(Stored records)
|---|

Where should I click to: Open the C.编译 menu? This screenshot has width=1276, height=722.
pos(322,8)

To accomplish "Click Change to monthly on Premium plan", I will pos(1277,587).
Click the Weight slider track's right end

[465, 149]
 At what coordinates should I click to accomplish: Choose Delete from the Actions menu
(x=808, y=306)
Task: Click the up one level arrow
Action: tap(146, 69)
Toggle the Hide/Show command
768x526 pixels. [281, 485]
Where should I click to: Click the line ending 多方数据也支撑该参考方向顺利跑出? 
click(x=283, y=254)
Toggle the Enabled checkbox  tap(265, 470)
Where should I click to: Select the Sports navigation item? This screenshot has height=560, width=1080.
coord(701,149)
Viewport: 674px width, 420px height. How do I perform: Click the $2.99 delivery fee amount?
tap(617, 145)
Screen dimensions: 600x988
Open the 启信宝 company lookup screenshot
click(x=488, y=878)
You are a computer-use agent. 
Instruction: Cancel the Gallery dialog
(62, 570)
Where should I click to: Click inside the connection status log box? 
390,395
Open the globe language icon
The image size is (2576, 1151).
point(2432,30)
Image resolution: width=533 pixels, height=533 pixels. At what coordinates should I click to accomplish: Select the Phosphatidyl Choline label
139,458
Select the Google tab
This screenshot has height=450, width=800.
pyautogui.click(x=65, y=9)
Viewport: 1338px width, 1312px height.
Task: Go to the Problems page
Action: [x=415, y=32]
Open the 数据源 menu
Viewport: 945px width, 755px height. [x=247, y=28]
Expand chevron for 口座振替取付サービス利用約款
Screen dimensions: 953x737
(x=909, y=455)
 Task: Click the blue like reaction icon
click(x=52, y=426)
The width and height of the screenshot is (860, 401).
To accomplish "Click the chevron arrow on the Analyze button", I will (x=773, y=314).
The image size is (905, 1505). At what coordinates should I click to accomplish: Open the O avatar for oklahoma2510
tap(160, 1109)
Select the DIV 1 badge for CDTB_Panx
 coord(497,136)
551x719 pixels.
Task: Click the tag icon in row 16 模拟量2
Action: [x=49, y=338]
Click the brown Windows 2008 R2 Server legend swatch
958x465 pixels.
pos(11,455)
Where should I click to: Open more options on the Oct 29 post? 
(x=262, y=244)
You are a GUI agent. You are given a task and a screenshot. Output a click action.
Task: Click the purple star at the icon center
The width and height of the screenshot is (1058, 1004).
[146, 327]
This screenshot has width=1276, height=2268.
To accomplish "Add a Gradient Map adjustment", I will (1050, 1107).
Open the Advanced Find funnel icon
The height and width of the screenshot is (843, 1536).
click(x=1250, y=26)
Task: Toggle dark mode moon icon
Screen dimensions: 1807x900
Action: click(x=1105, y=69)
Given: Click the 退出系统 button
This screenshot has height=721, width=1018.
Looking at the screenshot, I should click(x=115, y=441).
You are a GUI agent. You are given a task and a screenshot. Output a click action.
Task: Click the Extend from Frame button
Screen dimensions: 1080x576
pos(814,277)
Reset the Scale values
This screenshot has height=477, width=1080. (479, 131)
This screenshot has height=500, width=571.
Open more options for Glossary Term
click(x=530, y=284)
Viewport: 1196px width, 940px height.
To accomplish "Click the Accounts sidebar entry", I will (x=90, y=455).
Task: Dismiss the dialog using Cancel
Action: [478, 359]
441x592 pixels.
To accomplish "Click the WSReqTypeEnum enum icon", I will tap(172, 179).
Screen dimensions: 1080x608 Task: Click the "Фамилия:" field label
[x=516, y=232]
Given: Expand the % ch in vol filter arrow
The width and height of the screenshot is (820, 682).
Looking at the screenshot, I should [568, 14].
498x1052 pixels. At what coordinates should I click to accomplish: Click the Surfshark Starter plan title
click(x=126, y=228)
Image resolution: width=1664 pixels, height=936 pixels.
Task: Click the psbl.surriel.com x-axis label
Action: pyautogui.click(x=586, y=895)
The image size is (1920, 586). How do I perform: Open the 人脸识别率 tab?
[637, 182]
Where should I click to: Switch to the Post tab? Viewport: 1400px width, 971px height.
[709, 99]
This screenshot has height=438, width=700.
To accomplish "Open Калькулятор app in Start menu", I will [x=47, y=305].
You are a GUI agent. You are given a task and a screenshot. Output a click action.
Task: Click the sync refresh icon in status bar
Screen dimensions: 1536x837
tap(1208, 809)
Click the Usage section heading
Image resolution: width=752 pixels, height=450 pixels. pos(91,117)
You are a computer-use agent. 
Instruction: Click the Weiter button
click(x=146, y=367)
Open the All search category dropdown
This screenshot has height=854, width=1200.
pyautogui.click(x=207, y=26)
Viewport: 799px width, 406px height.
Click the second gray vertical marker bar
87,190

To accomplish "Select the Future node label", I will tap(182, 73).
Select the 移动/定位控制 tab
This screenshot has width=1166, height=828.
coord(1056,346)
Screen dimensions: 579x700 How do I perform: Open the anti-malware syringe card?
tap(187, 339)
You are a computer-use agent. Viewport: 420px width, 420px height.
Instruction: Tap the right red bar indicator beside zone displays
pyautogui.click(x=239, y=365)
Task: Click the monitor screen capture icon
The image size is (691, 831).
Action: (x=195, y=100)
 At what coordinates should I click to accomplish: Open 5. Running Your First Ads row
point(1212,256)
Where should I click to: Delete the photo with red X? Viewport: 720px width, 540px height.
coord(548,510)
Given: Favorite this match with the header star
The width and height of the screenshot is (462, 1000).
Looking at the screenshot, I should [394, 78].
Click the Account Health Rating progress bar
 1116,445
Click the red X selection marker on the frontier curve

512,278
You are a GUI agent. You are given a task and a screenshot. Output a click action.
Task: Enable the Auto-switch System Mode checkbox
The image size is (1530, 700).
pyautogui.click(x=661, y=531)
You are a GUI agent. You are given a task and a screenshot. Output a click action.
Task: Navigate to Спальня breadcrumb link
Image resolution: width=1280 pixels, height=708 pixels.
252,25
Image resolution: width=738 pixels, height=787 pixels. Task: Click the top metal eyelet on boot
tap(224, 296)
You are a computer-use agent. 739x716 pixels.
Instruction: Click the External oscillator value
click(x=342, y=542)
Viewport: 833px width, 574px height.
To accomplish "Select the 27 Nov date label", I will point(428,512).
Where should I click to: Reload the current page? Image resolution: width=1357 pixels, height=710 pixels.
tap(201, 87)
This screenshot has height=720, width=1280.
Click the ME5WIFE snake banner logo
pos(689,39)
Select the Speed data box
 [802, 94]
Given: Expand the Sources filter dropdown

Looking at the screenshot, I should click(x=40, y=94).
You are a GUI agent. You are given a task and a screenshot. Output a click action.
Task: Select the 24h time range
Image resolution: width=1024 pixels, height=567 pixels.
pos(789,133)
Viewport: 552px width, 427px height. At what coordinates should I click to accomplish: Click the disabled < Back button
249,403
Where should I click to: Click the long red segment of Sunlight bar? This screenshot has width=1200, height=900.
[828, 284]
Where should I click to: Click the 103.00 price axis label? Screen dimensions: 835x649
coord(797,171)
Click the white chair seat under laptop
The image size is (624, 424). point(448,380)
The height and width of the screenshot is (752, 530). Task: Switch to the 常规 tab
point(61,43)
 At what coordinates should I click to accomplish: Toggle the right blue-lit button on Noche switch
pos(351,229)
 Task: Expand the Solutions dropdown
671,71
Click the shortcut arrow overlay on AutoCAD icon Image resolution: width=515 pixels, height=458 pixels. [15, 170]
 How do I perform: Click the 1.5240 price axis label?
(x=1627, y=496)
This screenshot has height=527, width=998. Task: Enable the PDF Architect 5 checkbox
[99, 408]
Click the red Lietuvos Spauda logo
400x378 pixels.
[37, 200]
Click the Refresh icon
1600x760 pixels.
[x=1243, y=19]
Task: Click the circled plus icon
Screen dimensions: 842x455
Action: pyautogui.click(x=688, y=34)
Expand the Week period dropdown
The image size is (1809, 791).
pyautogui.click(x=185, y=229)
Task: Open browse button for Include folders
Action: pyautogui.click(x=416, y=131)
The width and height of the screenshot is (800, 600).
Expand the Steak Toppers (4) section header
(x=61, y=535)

|---|

AIM OF THE TASK - Only one stretch of the data above is needed. Restate it word for word, from the line containing "Where should I click to: Click the line" through the line containing "Select the Google tab", both ends included.

OUTPUT FOR THIS EXERCISE -
Where should I click to: Click the line ending 多方数据也支撑该参考方向顺利跑出? 
click(x=283, y=254)
Toggle the Enabled checkbox  tap(265, 470)
Where should I click to: Select the Sports navigation item? This screenshot has height=560, width=1080.
coord(701,149)
Viewport: 674px width, 420px height. How do I perform: Click the $2.99 delivery fee amount?
tap(617, 145)
Screen dimensions: 600x988
Open the 启信宝 company lookup screenshot
click(x=488, y=878)
You are a computer-use agent. 
Instruction: Cancel the Gallery dialog
(62, 570)
Where should I click to: Click inside the connection status log box? 
390,395
Open the globe language icon
The image size is (2576, 1151).
point(2432,30)
Image resolution: width=533 pixels, height=533 pixels. At what coordinates should I click to accomplish: Select the Phosphatidyl Choline label
139,458
Select the Google tab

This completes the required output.